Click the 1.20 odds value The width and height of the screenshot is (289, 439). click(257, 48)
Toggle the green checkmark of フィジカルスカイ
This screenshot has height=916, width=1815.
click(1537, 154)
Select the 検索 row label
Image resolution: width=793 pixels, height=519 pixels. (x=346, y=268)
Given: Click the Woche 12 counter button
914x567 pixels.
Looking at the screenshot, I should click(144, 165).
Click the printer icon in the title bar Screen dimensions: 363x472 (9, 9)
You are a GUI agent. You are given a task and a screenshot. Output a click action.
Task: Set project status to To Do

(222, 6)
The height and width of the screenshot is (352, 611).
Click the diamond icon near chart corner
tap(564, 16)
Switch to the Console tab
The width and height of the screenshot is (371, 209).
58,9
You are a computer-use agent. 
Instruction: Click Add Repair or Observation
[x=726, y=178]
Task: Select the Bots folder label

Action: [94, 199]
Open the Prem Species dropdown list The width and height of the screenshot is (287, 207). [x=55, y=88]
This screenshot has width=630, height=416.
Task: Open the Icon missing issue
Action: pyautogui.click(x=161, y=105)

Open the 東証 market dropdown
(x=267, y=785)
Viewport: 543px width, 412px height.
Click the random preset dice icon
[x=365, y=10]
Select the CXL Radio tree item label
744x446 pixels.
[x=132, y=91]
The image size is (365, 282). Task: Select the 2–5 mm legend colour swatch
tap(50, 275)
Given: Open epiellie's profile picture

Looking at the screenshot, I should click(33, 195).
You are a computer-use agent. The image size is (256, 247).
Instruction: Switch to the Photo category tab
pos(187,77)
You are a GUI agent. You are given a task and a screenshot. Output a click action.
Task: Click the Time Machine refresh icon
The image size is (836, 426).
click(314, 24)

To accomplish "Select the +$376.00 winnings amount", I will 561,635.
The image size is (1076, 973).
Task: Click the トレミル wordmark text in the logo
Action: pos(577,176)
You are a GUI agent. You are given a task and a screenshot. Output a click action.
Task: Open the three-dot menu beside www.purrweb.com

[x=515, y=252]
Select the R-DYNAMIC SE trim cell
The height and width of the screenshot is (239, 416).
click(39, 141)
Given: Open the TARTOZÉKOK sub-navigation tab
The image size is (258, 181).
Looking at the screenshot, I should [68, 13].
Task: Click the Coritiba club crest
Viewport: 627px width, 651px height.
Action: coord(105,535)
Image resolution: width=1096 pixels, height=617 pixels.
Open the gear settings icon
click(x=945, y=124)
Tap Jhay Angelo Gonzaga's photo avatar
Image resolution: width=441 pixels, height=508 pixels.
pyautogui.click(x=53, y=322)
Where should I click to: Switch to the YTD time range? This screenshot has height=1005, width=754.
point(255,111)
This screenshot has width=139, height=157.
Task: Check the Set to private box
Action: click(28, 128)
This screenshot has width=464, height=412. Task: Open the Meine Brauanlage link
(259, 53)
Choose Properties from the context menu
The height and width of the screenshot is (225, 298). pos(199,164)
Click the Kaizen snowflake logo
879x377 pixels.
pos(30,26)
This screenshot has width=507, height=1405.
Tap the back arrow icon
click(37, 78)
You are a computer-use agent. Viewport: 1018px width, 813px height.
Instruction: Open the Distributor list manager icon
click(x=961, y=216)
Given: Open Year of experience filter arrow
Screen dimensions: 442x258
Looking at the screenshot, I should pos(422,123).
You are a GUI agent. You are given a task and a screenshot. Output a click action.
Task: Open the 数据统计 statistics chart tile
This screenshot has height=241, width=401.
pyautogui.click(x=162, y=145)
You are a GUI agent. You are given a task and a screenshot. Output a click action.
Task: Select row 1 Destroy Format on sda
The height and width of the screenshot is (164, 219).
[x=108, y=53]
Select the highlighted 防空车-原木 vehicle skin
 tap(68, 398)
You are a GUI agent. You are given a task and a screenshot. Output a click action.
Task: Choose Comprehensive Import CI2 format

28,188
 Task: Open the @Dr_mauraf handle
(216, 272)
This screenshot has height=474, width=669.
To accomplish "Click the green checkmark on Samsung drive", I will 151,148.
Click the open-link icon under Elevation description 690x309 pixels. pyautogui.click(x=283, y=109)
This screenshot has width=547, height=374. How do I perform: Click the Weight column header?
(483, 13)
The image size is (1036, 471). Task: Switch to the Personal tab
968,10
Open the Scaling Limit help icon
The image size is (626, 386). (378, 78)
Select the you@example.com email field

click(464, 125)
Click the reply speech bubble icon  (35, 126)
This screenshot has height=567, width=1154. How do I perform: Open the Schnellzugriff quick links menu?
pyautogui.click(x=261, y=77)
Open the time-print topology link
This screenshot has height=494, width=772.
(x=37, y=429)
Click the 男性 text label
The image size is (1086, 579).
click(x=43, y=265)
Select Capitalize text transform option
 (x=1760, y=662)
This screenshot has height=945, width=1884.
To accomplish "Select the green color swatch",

DIRECTIONS ::
Taking the entries above, write out exactly the lines starting with the line containing "Select the highlighted 防空车-原木 vehicle skin" and going on through the line containing "This screenshot has height=474, width=669.", both included, and nothing else.

EXERCISE RESULT ::
Select the highlighted 防空车-原木 vehicle skin
 tap(68, 398)
You are a GUI agent. You are given a task and a screenshot. Output a click action.
Task: Choose Comprehensive Import CI2 format

28,188
 Task: Open the @Dr_mauraf handle
(216, 272)
This screenshot has height=474, width=669.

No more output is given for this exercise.